02 — The cast of characters

01 What is SECS/GEM? | Back to index | Next: 03 Vocabulary + a wafer's journey

Chapter 01 explained that SECS/GEM is the protocol a fab uses to make ~100 tools talk to a central MES. That description hid a lot of structure. In reality, there are at least six distinct actors in a typical fab automation stack — six roles, each implemented by different software (often by different vendors), each with its own concerns.

This chapter introduces them all, draws who-talks-to-whom, and locates each one in this codebase. After this you'll be able to read any SECS conversation and know which actor is initiating, which is responding, and why.


The six actors

                          ┌──────────────────┐
                          │   Fab planner    │   "make 100 wafers
                          │   (MES upper)    │    of recipe R by
                          └────────┬─────────┘    Friday"
                                   │
                  recipes, lot     │   yields, KPIs,
                  assignments,     │   alarms, status
                  process programs │
                                   ▼
                          ┌──────────────────┐
                          │  MES (the host)  │   per-step orchestration
                          └────────┬─────────┘
                                   │
                  SECS/GEM         │   SECS/GEM
                  S2F41 RCMD,      │   S6F11 events,
                  S7F3 PP send,    │   S5F1 alarms,
                  S2F33 reports,   │   S1F4 status
                  …                │   …
                                   ▼
                          ┌──────────────────┐
                          │   EAP / equipment automation program     │
                          │   (vendor application layer)             │
                          ├──────────────────────────────────────────┤
                          │   THIS CODEBASE — the SECS/GEM runtime   │
                          │   secsgem::gem  /  secsgem::hsms  /  …   │
                          └────────┬─────────────────────────────────┘
                                   │
                  PLC / sensor / recipe-engine APIs (tool-specific)
                                   │
                                   ▼
                          ┌──────────────────┐
                          │  Equipment       │   the physical tool:
                          │  (the tool)      │   chambers, robots,
                          └────────┬─────────┘   sensors, recipes
                                   │
                  E84 8-line       │   (carrier moves, no SECS bytes)
                  parallel I/O     │
                                   ▼
                          ┌──────────────────┐
                          │  AMHS            │   robot rails / OHT
                          │  (the carriers)  │   that move FOUPs
                          └──────────────────┘

                  ←───── Operator ──────→  panel buttons,
                                           recipe overrides,
                                           Online/Offline/Local/Remote

Read the diagram top-down: a fab planner schedules work, the MES dispatches it tool by tool, each tool's EAP receives commands over SECS/GEM, the EAP drives the actual hardware, the AMHS robots feed carriers in and out. An operator can intervene at any layer.

BRIEF
Continue the chapter on the six actors in a SECS/GEM fab automation stack, starting right after its last sentence.

DATASET
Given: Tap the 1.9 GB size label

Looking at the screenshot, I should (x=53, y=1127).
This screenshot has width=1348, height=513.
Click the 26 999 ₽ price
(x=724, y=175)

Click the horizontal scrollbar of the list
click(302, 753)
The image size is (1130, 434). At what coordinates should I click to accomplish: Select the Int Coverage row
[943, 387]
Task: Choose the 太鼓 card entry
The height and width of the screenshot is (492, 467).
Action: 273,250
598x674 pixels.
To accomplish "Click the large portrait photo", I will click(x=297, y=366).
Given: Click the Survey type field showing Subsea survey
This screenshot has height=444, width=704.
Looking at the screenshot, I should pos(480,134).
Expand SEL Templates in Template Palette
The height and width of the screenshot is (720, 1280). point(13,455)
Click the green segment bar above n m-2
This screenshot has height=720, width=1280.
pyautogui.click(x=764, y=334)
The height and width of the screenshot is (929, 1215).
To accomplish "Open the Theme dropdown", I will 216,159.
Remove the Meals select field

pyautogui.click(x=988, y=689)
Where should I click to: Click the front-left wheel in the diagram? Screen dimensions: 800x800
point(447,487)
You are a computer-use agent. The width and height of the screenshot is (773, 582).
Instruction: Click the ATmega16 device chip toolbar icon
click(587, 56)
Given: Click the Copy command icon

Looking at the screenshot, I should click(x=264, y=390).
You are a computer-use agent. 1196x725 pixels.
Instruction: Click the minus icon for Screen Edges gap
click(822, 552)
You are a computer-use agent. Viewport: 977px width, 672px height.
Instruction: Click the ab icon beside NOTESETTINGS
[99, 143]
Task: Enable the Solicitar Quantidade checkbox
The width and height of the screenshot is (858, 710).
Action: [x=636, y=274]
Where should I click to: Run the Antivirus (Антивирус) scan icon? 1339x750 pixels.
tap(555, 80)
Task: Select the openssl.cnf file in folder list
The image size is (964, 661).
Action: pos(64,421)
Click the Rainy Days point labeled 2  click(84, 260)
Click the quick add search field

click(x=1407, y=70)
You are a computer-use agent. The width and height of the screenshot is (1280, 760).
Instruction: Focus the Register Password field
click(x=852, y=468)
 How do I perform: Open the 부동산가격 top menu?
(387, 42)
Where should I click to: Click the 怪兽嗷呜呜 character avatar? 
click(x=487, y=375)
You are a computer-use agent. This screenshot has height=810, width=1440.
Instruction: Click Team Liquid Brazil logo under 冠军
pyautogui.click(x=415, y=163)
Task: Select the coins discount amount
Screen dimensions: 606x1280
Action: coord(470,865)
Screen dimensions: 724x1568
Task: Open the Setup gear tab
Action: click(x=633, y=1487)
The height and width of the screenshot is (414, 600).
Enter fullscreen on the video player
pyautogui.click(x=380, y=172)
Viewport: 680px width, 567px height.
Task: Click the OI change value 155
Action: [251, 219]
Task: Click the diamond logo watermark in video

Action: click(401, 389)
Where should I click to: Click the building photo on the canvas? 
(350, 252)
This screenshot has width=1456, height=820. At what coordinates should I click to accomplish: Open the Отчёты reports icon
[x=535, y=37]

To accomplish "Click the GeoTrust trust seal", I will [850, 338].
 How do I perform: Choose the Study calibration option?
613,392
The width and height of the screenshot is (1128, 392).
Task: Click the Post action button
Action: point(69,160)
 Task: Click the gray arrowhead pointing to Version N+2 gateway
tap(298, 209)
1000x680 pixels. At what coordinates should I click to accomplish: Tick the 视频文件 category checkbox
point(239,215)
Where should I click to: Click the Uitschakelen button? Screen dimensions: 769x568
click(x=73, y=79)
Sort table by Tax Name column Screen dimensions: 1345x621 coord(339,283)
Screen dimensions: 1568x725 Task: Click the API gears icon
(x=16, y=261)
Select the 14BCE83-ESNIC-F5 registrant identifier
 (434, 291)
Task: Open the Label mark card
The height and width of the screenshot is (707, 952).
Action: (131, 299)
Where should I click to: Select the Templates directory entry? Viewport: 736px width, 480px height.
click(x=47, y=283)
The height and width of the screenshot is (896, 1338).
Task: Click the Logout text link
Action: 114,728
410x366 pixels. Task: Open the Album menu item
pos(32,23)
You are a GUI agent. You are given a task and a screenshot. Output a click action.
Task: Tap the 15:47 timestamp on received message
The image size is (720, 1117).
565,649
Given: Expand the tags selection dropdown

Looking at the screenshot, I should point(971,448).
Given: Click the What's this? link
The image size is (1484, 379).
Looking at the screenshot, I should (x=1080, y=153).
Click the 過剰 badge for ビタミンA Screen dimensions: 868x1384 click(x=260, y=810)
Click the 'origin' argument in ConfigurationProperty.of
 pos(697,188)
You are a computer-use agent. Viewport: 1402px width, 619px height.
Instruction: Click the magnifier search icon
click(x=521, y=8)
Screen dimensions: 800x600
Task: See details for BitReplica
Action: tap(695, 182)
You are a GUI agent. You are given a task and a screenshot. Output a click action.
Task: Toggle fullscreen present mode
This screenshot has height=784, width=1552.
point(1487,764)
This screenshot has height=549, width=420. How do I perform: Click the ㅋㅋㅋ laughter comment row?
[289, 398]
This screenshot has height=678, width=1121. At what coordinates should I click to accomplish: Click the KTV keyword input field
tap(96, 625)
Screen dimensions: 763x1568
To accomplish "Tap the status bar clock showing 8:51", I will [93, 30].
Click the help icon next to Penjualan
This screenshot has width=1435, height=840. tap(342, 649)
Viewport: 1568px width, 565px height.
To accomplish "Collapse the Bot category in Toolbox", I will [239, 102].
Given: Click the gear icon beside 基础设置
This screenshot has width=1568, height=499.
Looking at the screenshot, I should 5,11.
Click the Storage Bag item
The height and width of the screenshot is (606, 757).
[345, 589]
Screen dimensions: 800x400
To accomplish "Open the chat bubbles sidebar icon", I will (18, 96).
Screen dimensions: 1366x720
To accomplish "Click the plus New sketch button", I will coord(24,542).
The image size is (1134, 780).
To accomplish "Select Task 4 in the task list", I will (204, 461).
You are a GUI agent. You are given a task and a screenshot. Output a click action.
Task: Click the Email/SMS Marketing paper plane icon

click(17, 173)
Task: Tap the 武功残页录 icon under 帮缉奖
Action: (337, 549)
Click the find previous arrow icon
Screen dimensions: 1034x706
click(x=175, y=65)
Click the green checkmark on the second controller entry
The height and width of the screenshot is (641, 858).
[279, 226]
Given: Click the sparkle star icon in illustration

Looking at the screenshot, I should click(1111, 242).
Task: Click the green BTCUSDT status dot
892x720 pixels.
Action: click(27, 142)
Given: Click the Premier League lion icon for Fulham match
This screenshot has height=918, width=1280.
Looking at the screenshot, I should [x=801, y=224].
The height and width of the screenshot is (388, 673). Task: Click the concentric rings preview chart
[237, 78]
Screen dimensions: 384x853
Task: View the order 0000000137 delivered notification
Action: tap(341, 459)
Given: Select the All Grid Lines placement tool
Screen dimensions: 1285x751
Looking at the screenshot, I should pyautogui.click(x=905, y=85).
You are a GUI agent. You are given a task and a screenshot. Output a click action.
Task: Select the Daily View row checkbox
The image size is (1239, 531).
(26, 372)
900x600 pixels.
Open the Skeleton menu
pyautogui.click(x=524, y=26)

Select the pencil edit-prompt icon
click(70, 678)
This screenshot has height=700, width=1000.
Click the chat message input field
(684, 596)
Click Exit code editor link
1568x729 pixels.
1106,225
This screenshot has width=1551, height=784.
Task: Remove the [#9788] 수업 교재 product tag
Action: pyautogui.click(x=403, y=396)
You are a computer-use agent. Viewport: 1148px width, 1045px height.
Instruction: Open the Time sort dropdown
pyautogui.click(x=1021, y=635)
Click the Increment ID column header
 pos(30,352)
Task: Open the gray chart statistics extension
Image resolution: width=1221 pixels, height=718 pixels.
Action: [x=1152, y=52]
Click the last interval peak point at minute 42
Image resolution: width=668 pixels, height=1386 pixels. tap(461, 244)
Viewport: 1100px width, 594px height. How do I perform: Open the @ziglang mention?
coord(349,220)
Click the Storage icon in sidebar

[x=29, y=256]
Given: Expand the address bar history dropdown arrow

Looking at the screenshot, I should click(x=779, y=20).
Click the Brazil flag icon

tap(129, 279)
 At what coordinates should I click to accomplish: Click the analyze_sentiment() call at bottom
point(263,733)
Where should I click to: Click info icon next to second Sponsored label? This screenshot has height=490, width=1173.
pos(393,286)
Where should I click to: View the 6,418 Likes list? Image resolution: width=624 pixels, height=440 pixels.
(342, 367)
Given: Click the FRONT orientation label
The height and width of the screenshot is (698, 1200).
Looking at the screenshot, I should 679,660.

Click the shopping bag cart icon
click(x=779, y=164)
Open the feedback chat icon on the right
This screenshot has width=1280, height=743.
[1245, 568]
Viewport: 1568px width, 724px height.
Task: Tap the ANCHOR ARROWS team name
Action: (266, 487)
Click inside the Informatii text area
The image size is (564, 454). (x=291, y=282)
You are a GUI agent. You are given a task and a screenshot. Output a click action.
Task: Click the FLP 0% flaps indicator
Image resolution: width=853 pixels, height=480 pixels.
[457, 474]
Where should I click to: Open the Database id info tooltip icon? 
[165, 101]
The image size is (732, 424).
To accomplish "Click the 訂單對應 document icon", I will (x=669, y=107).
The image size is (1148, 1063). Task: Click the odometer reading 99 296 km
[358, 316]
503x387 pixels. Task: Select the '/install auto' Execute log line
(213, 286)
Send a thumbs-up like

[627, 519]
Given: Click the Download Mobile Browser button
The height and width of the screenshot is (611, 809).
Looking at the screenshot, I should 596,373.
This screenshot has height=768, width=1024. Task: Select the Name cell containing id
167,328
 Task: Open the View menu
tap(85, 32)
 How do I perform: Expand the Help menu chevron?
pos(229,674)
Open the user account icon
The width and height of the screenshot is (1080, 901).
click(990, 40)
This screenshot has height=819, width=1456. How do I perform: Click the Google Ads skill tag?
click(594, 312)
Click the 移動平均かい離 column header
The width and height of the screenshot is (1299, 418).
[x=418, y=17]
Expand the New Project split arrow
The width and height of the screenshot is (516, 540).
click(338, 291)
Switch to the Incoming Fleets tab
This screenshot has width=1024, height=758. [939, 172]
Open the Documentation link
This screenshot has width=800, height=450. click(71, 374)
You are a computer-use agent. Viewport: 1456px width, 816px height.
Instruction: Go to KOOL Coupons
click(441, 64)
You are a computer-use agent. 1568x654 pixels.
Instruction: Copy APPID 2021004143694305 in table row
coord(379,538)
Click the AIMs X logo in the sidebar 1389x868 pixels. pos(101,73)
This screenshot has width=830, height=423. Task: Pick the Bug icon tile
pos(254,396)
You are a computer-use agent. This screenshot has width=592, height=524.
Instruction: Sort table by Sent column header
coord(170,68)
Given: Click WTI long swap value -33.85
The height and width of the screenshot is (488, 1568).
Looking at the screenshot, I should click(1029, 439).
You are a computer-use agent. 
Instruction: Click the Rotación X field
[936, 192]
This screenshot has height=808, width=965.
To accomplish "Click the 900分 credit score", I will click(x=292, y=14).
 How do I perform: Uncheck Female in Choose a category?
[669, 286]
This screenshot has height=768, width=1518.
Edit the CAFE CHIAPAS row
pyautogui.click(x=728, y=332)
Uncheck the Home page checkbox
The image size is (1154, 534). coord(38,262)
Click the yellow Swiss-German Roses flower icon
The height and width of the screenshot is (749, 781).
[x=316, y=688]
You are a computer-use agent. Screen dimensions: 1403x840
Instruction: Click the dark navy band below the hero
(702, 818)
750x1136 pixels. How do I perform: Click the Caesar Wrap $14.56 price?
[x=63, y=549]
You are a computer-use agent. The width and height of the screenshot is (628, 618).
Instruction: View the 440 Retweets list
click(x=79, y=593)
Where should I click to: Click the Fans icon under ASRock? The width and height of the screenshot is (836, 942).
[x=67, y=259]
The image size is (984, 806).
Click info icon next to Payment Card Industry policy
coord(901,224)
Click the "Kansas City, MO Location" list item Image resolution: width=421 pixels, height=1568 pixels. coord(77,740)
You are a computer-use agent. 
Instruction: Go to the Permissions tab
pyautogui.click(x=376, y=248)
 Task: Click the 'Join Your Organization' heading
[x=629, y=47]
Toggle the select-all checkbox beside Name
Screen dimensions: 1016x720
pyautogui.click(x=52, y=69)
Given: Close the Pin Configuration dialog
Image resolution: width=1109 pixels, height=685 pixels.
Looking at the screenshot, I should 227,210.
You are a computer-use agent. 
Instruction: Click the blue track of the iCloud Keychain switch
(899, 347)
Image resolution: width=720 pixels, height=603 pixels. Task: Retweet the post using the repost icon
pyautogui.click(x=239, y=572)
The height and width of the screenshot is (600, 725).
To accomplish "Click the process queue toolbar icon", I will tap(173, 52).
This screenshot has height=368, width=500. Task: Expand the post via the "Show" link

TASK RESULT
Each actor has a section below.


1. Equipment — the tool itself

What it is. A physical processing tool — a chemical-vapor deposition (CVD) chamber, a plasma etcher, a wafer prober, a photolithography stepper, an ion implanter, an inspection microscope. Anywhere from one chamber the size of a microwave to a full lithography cluster the size of a small bus.

What it does in SECS/GEM terms.

  • Reports state — its current control state (Equipment Offline, Online Remote, …), its processing state (IDLE, EXECUTING, …), its carrier slots, its current recipe.
  • Emits events — when something happens worth recording (processing started, wafer processed, alarm raised, recipe completed), it fires an S6F11 to the host.
  • Accepts commands — START, STOP, ABORT, PAUSE, CHANGE-RECIPE, CARRIER-PROCEED, etc., delivered as S2F41 Host Commands.
  • Stores its data dictionary — every Status Variable (SVID), Equipment Constant (ECID), Data Variable (DVID), Collection Event (CEID), Alarm (ALID), and Process Program (PPID) it supports.
  • Manages its own physical safety — it can refuse a host command if the requested action would damage hardware, and it can raise alarms autonomously.

In SECS/GEM, the equipment is almost always the "passive" side of the connection — it binds a TCP port and waits for the host to connect, rather than the other way around. This codebase reflects that: apps/secs_server.cpp is the equipment, and it listens.

Where it lives in this codebase.


2. EAP — the equipment automation program

What it is. The vendor-written software layer that sits on top of the SECS/GEM runtime and makes the tool actually do things. The EAP is the glue between:

  • The SECS/GEM library (this codebase),
  • The tool's PLCs / sensors / recipe engine / robot controllers,
  • The tool vendor's domain logic.

Every tool vendor ships their own EAP. Two CVD tools from different vendors both speak GEM, but their EAPs are entirely different codebases doing entirely different things internally.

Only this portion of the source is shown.